Blas de Pedroza, que permaneció cautivo entre los indios del cacique Anteman, no tuvo mejor idea, a principios del siglo XIX, que abrir un hotel para indios en plena ciudad de Buenos Aires y ofrecer a las autoridades el servicio de espionaje a cambio de recibir el favor oficial.
Fidelidad al hogar
El destino de la mujer cautiva fue muy distinto. Convertidas en esposas o concubinas de los indios, formaron familia en los toldos. Los vínculos afectivos arraigaron a muchas de ellas en la pampa, por lo que ya no quisieron volver.
Regresar, ¿para qué?, ¿para ser despreciadas por haber vivido y procreado entre los indígenas, entre los bárbaros?
En La Cautiva, el poema de Echeverría, Brian no deja de despreciar el pasado de María, la cautiva de sus amores.

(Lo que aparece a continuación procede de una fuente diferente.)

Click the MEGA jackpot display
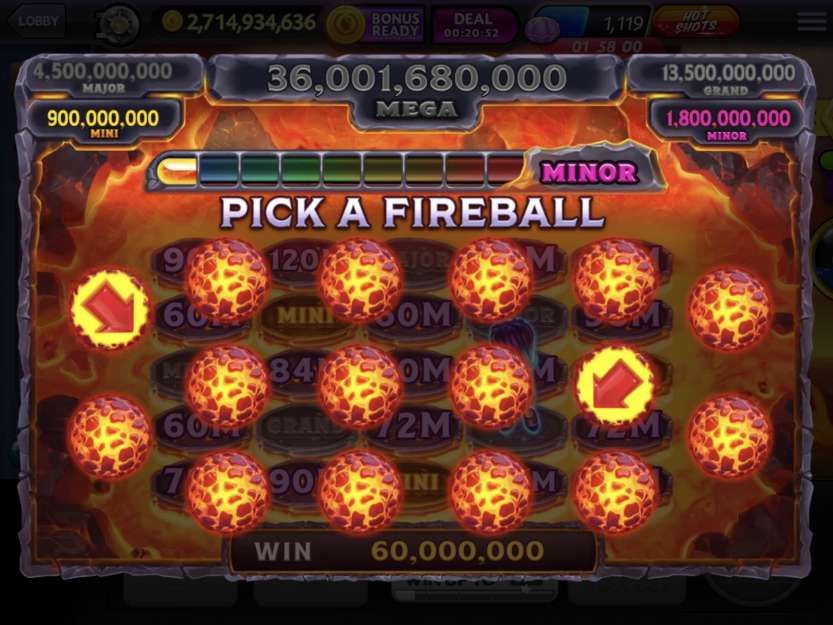This screenshot has height=625, width=833. tap(416, 90)
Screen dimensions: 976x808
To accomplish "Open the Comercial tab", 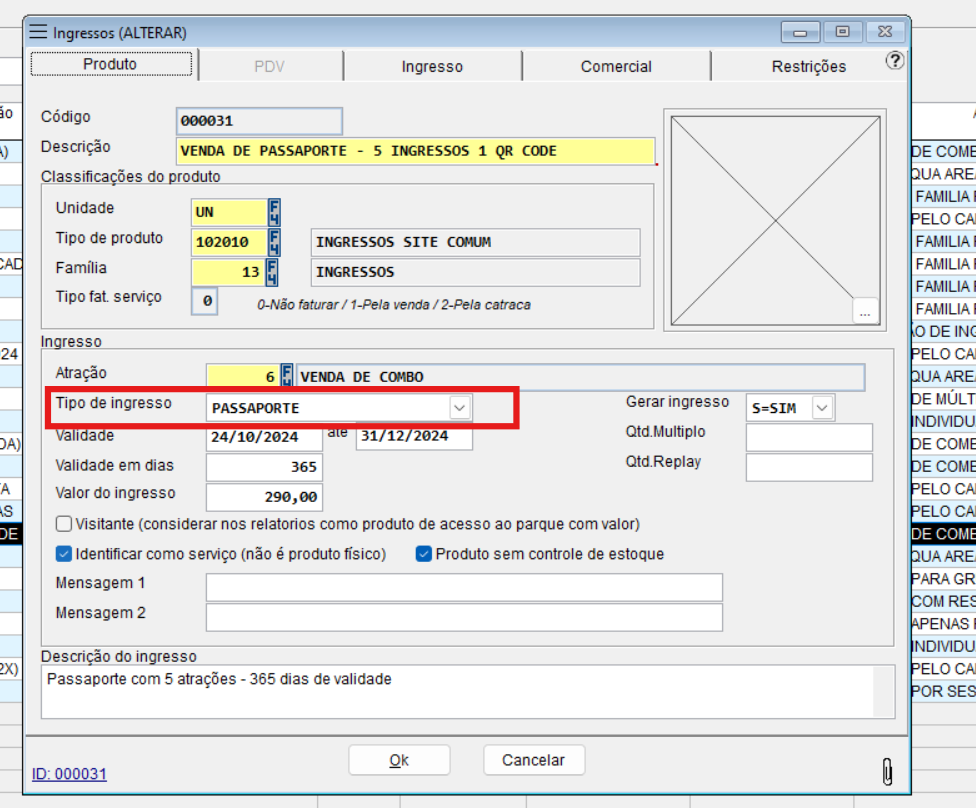I will pos(616,67).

Algunas de las mujeres que convivieron con los indios, a pesar de todo, retornaron a sus hogares. Sin embargo, con el tiempo, muchas optaron por desandar el camino y reencontrar la familia que habían abandonado.
Tal es el caso de Bernarda, a quien los indios "la llevaron pequeña y aunque después la rescataron sus parientes, con un hijo que ya tenía, se volvió a los mismos indios", señala un antiguo documento.
La vida de los cautivos refleja la complejidad y el dramatismo de la historia de nuestras relaciones fronterizas con los indios, una historia que, desde este punto de vista, recién está empezando a escribirse.
El autor es historiador e investigador principal del Conicet.